Execution
=========

PYSTILT supports three execution backends. All three share the same output
project model — the same config, the same output layout, and the same CLI
commands.  The backend controls only *how work gets dispatched to workers*.

Backends
--------

.. toctree::
   :maxdepth: 1

   local
   slurm
   kubernetes

Dispatch models
---------------

**Push dispatch** (``local``, ``slurm``)
   The coordinator enumerates pending simulation IDs and sends work directly to
   workers — either inline in the current process or by writing chunk files for
   a Slurm array.

**Pull dispatch** (``kubernetes``)
   Workers independently claim pending simulations from a shared output index
   backend.  The coordinator registers work and returns; pods drain the queue
   autonomously.

Choosing a backend
------------------

``local``
   Default. Best for notebooks, workstation runs, and small receptor sets.
   Runs inline with ``n_workers: 1`` or uses a local process pool. No
   infrastructure required.

``slurm``
   Best for large receptor sets on HPC clusters with shared filesystems.
   Writes immutable chunk files and submits a Slurm array job whose tasks each
   call ``stilt push-worker``. Project and output roots must be local or
   shared-filesystem paths.

``kubernetes``
   For cloud-native or container-scale deployments backed by a PostgreSQL index
   and object-store outputs. Requires more infrastructure than the
   other two backends.

   .. note::
      The Kubernetes backend is not yet fully implemented. See
      :doc:`kubernetes` for the current status.

CLI primitives
--------------

These commands surface the executor model regardless of backend:

``stilt run``
   Register pending simulations and launch workers using the configured
   executor.  For ``local``, blocks until done.  For ``slurm``, submits the
   array and returns (fire-and-forget); use ``--wait`` to block.

``stilt register``
   Publish project inputs and register simulations without launching any
   workers.  Useful for separating the planning step from execution.

``stilt push-worker``
   Execute one immutable chunk of simulation IDs without queue polling or
   heartbeats.  Used by Slurm task array elements.

``stilt pull-worker``
   Claim and execute pending simulations from the output index.  Used by
   Kubernetes pods and long-lived local workers.

``stilt serve``
   Like ``pull-worker --follow``: keeps polling indefinitely for new claimable
   work.  Use for always-on queue consumers.
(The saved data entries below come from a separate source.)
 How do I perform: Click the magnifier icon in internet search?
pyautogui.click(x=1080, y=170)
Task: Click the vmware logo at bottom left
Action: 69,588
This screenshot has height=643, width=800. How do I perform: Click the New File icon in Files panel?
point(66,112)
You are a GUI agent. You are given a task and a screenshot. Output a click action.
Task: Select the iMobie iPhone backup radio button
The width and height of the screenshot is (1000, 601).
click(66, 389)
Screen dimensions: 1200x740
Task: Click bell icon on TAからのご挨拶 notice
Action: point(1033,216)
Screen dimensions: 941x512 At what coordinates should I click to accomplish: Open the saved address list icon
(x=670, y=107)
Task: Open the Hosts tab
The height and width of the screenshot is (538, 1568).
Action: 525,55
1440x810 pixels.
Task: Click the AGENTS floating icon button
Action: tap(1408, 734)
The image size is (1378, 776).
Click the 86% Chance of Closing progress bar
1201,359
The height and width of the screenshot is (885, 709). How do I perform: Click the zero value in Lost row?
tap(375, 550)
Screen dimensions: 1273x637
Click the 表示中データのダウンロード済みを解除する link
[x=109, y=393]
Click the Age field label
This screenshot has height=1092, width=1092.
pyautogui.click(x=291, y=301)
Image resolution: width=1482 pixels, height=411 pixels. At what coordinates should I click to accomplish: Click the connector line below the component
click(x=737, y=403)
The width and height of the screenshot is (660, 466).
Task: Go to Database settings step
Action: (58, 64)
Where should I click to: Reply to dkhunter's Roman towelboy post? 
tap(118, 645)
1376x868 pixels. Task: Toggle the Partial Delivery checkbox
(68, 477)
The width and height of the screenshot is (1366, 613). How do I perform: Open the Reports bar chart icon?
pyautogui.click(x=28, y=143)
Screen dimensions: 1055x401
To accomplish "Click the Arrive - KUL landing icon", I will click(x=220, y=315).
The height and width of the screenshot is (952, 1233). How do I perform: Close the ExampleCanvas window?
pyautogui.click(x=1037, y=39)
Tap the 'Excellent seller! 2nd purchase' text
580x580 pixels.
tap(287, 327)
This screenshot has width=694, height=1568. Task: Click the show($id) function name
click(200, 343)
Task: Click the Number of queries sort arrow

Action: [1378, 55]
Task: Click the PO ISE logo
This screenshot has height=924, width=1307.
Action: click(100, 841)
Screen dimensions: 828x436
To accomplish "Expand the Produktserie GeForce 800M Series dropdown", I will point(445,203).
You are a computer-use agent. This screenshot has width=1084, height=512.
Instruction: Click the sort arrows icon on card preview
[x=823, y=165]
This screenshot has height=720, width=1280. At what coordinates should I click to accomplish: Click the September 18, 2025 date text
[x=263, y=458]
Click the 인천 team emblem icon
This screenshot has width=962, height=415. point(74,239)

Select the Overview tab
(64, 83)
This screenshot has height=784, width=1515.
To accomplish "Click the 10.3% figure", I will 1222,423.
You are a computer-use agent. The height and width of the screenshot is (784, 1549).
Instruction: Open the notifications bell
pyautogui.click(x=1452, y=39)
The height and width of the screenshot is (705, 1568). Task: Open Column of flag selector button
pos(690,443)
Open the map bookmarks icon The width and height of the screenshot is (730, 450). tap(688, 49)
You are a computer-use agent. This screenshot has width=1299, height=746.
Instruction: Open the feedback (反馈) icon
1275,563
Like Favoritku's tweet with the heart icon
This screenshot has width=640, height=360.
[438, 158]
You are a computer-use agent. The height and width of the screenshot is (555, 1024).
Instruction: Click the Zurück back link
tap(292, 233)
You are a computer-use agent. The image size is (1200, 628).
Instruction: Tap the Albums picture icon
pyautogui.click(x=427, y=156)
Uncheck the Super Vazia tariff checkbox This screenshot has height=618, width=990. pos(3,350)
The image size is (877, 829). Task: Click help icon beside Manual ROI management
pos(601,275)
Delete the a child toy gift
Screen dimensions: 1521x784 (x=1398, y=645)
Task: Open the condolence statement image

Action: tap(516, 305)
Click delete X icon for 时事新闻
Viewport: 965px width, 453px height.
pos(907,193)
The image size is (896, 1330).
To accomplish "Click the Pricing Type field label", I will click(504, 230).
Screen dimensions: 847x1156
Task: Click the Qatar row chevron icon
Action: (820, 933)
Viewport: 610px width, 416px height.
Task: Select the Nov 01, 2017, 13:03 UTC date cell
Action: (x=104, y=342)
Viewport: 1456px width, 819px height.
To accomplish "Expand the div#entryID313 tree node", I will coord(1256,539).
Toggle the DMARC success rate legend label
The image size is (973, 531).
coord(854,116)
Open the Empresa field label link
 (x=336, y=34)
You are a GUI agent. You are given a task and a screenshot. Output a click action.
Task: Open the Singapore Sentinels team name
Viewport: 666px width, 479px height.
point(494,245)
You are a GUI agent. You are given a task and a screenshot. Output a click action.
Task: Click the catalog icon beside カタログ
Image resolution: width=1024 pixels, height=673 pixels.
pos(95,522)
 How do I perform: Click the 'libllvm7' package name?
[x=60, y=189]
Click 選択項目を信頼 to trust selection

Simulation state and delivery guarantees
-----------------------------------------

These semantics apply across all backends.

.. list-table::
   :header-rows: 1
   :widths: 25 75

   * - Area
     - Current behavior
   * - Delivery guarantee
     - At-least-once processing. A simulation can be retried after interruption
       or failure.
   * - Trajectory status
     - ``pending → running → complete`` or ``failed``.
   * - Footprint status
     - ``complete``, ``complete-empty``, or ``failed`` per footprint name.
   * - Empty footprint
     - Treated as terminal success (``complete-empty``), not failure. No NetCDF
       file is written or expected for empty footprints.
   * - Reruns
     - ``skip_existing=True`` avoids rework for already complete outputs.
       ``skip_existing=False`` forces a full rerun regardless of prior state.